Go3SM离心式中量质粒抽提试剂盒V1.2 K2410/2420/2430

3SM Spin Column Plasmid Midi-prep Kit V1.2

试剂盒组成：

注：
(a)Solution I内含RNase A，每次实验结束后，4°C保存。
(b)温度低时，Solution II有白色沉淀，水浴（不要超过37C）保温溶解后使用。
(c)首次使用前，必须在Wash Solution瓶中加入50 ml无水乙醇，充分混匀后使用。每次使用后将瓶盖盖紧，以保持Wash Solution中的乙醇含量。
按下面提供的从细菌中抽提质粒的方法，从含pUC19质粒的DH5a细胞中抽提pUC19。用Agarose电泳和EcoR I, Hind III酶切检查质粒的质量。3SM柱子DNA吸附能力大于250ug。
用户需要准备的仪器：
       高速离心机带有50ml转子及离心管，水平转子为佳！！

实验操作步骤
1.将过夜培养内含高拷贝质粒的细菌25-50ml，或内含低拷贝质粒50-100ml细菌, 5000转/分, 离心10分钟，彻底去除上清。
2.加入1.5 ml Solution I，用枪头或振荡器充分悬浮细菌。
3.加入3 ml Solution II，立即上下颠倒5－10次，使细菌裂解，室温放置至溶液呈透明状。注意：不能用振荡器混，也不能用力混，否则会出现Genomic DNA污染。

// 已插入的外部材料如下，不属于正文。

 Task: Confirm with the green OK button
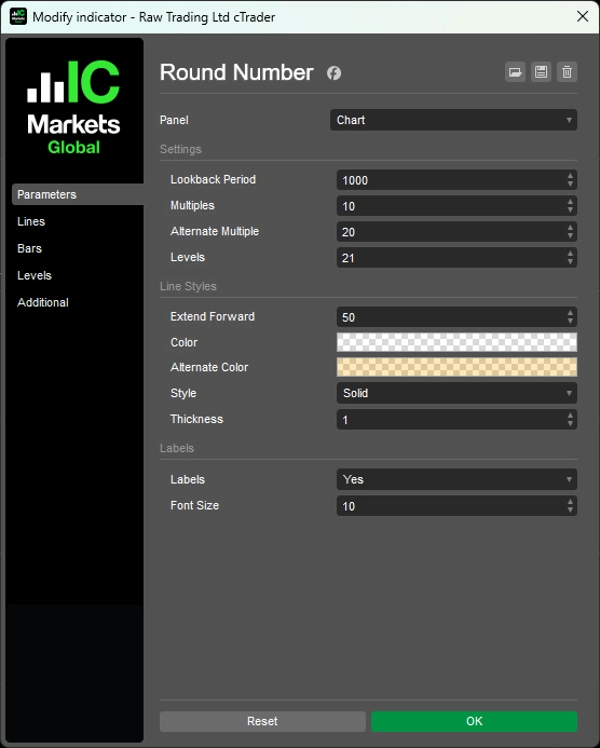tap(474, 721)
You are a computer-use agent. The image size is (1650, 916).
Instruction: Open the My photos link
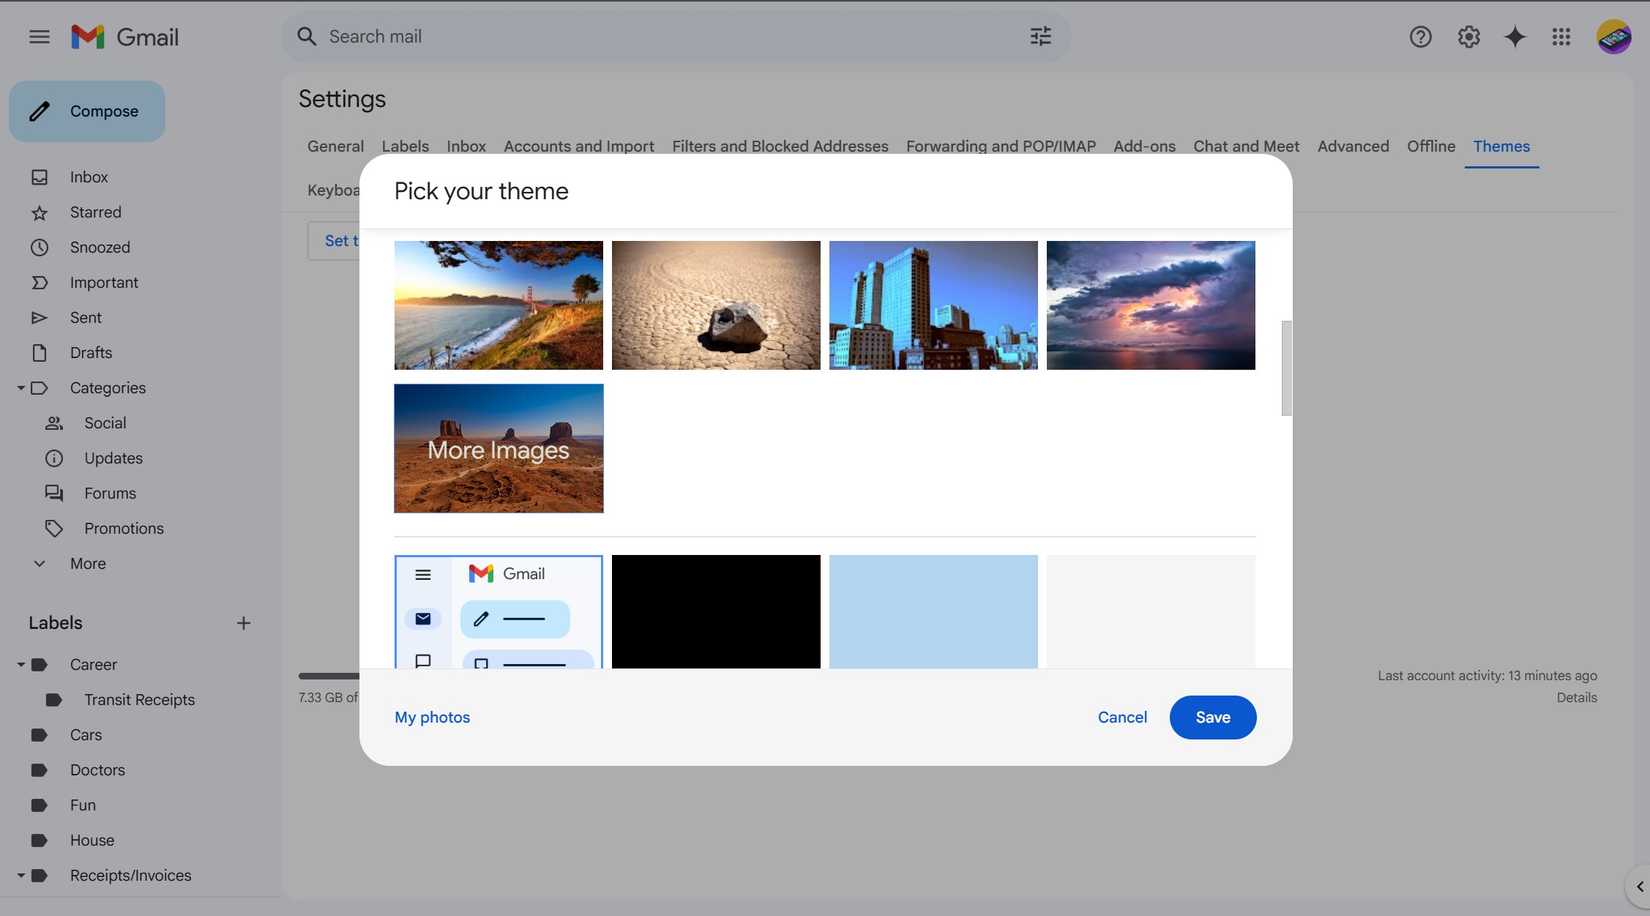point(432,717)
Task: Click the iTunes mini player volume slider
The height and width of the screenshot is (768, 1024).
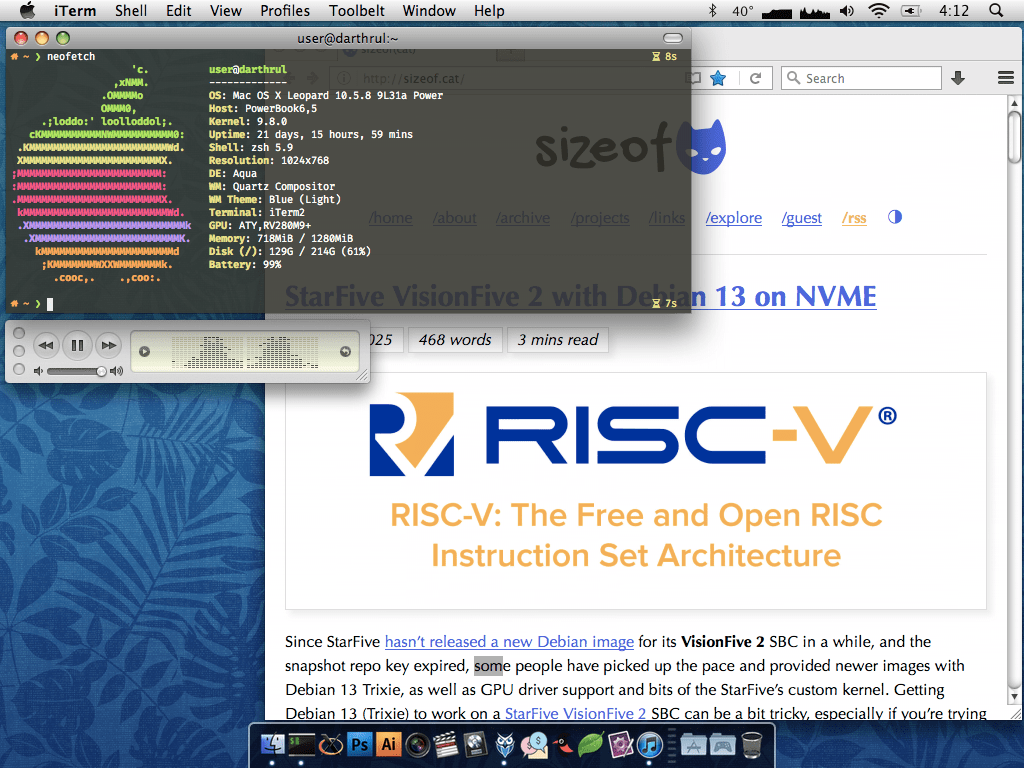Action: 76,371
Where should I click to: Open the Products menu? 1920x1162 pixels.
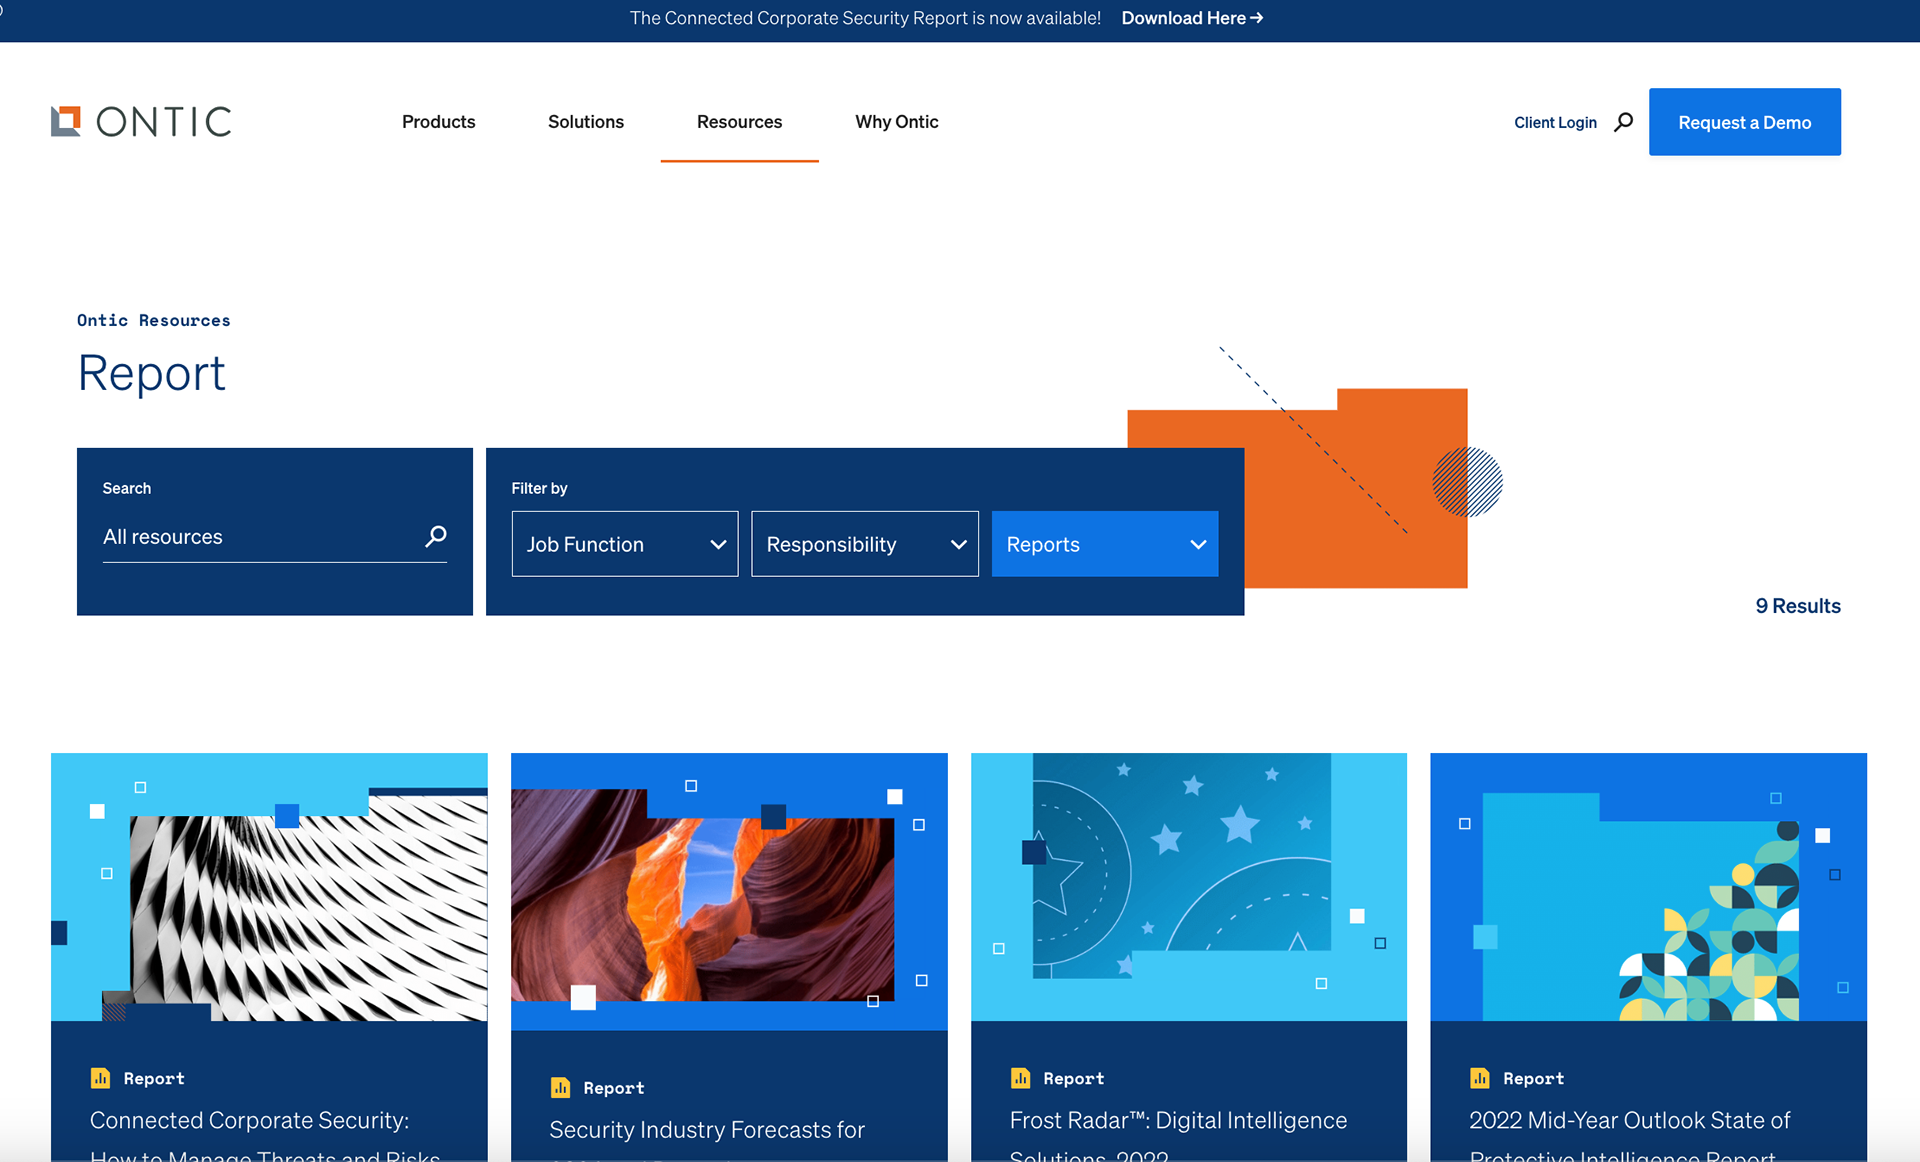click(438, 122)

4.加入6 ml Solution III，立即上下颠倒5－10次，使之充分中和, 室温放置5分钟。注意：步骤2和3在冰上操作效果更佳。注意：不能用振荡器混，也不能用力混，否则会出现Genomic DNA污染。
5.10,000 x g高速离心10分钟。如使用水平转子，7000x g 10分钟也可。
6.将3SM柱放入50ml收集管，将步骤5中的部分上清转移到3SM柱中；如离心后溶液表面没有漂浮物，上清可以直接倒入3SM柱。室温放置5分钟； 10000x g离心2分钟。注意：转移上清时不要吸取沉淀，否则会出现Genomic DNA和蛋白质污染。
7.取出3SM柱，去掉收集管中的废液，将3SM柱放入同一支收集管中，吸取5 ml Wash Solution到3SM柱，10000x g离心2分钟。
8.重复步骤7一次。
9.取出3SM柱，去掉收集管中的废液，将3SM柱放入同一支收集管中，10000转/分室温离心2分钟。
10.将3SM柱放入干净的50ml的离心管中，加1000ul TE室温下放置2分钟，10000x g离心2分钟。